Ulm, fellow of the technical staff at Motorola Mobility, spoke of some of the options MSOs have for addressing bandwidth constraints in the immediate future. MSOs serve themselves best, Ulm argued, not by addressing each bandwidth crunch with a tactical response, but by developing a long-term plan for service migration that includes planning for stepped up capacity expansion.

Node splits remain a key option, though it is commonly held that each successive round of splits gets more expensive and provides less return. Analog reclamation is also an option for the many companies that have yet to go all-digital.

Looking forward, cable operators could distribute hybrid gateways that would distribute both MPEG and IP video, and when necessary, convert, or transcode, video in one format into the other. Another alternative would be switched digital video (SDV).

Motorola conducted several case studies and concluded that those two elements are two of the most valuable options. Every MSO is coming from a different place and will have different paths and priorities. You have to look at your own services and how fast they're ramping up, Ulm said. But given the case studies, SDV is critical to gain back bandwidth, he explained, and gateways are important to help minimize the impact of IP video growth.

Hranac was on hand to give a paper (written by his Cisco colleague John Chapman) that jumped ahead in time a bit, and he commented on some of the longer-term solutions – and some of the problems that might ensue from those solutions.

Cable operators are going to need to allocate more upstream bandwidth, carving it out of current downstream spectrum. Going from 5 MHz to 42 MHz and going up to 85 MHz is possible with the version of DOCSIS we have today, Hranac noted. But MSOs are going to need to eventually allocate several hundred MHz of spectrum to the downstream.

There are perils to that, however. Things like MoCA, and even GPS, could be impacted.

“GPS is a biggie,” Hranac said, pointing to how LightSquared had its business plan undercut because of potential interference with military GPS signals.

If cable were to expand its downstream spectrum, there’s the potential for signal leakage in the L3 Band the U.S. government uses for nuclear detonation detection.

“We really don't want signal leakage there,” Hranac observed. One solution might be to simply not use that band at all – “notch that out,” he said.
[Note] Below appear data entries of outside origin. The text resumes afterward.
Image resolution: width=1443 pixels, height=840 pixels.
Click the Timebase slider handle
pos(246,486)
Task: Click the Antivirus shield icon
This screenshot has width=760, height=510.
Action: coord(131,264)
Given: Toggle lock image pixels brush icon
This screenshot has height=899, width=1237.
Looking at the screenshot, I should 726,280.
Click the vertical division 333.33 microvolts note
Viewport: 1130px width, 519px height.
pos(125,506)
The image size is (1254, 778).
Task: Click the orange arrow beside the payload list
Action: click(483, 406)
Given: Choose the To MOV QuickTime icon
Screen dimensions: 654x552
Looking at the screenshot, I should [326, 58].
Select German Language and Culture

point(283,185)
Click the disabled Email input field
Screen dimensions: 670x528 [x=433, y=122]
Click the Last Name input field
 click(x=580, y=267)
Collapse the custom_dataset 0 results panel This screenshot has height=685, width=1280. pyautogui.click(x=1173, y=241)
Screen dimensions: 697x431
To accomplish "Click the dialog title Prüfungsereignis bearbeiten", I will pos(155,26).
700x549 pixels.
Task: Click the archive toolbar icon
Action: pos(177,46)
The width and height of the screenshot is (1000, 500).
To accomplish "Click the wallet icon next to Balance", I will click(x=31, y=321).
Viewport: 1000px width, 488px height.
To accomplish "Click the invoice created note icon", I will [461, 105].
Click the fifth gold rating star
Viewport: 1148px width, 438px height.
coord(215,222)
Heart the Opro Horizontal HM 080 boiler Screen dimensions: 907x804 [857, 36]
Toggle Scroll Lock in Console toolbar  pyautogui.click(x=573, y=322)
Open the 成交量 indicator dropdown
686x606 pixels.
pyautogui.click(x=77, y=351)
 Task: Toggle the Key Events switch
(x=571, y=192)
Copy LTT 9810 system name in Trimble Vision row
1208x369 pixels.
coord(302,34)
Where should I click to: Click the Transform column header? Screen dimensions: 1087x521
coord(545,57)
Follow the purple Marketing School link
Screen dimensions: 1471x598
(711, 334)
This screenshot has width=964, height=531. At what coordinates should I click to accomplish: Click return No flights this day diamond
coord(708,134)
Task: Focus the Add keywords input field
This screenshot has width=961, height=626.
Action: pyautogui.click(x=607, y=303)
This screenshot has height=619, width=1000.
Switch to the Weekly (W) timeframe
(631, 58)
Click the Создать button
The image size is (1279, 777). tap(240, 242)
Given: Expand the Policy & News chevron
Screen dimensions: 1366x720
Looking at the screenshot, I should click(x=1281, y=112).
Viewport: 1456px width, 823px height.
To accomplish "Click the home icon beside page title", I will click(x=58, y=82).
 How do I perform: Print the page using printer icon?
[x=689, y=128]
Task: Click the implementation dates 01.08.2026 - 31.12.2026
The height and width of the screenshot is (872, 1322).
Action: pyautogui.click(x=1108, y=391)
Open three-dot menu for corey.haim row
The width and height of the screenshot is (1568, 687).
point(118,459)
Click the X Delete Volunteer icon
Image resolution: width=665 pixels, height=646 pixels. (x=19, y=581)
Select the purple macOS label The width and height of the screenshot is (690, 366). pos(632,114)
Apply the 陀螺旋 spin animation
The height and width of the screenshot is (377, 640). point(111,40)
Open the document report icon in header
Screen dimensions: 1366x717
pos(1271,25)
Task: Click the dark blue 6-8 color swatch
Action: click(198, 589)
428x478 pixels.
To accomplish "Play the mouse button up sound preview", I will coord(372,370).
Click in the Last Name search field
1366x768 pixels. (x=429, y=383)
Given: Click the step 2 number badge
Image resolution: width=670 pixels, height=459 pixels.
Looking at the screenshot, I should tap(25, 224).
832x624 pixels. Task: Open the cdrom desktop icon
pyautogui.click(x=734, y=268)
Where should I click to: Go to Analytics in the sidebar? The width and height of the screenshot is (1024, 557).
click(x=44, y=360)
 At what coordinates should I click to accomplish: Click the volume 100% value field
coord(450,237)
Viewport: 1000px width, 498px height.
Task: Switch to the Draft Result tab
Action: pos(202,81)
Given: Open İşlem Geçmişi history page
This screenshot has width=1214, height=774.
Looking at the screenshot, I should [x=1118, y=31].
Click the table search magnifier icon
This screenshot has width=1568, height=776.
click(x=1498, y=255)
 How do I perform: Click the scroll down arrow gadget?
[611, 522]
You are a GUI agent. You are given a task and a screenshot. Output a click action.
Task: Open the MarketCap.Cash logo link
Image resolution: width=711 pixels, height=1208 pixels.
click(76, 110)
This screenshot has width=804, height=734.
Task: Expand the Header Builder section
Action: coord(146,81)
There might also be what Chapman has tagged as ADI – adjacent device interference. If a split is created, could that create debilitating interference with legacy devices? Some CPE, like gateways, might end up getting blasted. If you can upgrade, fine, but if not, you may have to install filters on some legacy systems, he explained.

Out-of-band (OOB) is another biggie, Hranac said. There will be interference here, he stated, but there will be multiple countermeasures, including leveraging the fact that many legacy set-tops have tuners in the OOB circuit that could be reset with firmware.

There is no getting around an increasing reliance on and expansion of fiber networking, and effective fiber networks will require increasingly agile transmitters. Ramachandran covered chirp-free transmitters. Some new versions, he said, provide superior performance at lower prices than before.

Chirp-frees can do 16 wavelengths up, 16 down, with a range of up to 80 km. The devices are appropriate in a range of network configurations, including node splitting, Fiber Deep and centralized RFoG designs.